---------- RECORDS SHOWN ----------

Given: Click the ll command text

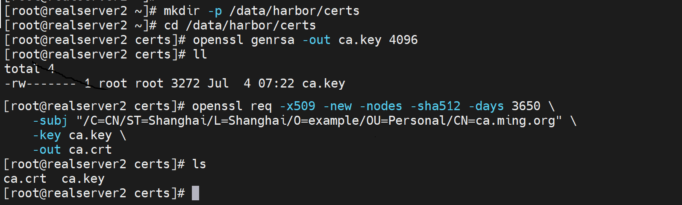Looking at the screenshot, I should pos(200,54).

----------
---------- RECORDS SHOWN ----------

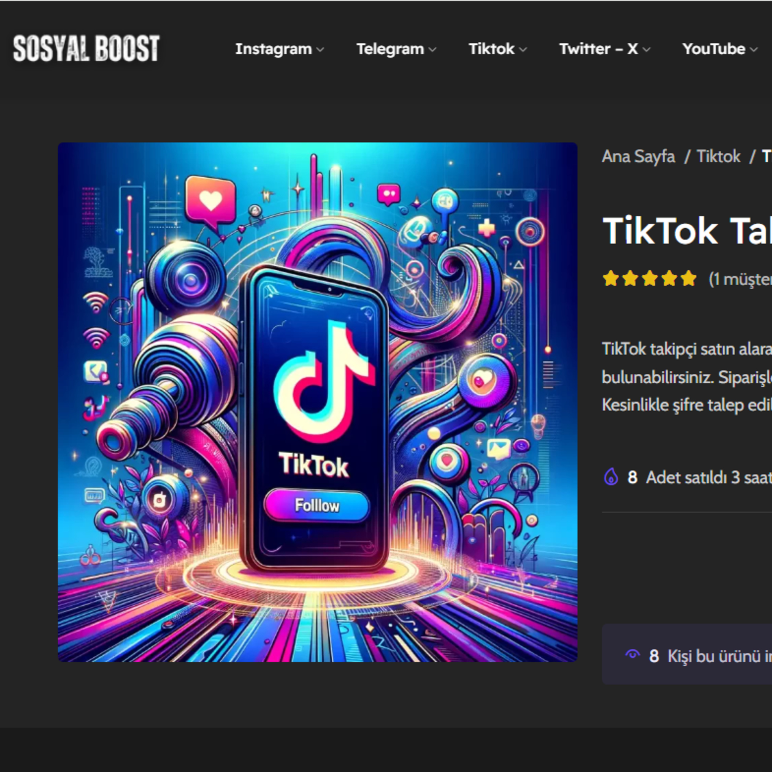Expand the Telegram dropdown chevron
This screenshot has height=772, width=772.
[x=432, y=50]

----------

GIVEN EXERCISE>
Print the material starting at the line that contains "Expand the Telegram dropdown chevron" and ending at the line that contains "[x=432, y=50]", both lines included, and leave the pictures out.

RESULT BELOW>
Expand the Telegram dropdown chevron
This screenshot has height=772, width=772.
[x=432, y=50]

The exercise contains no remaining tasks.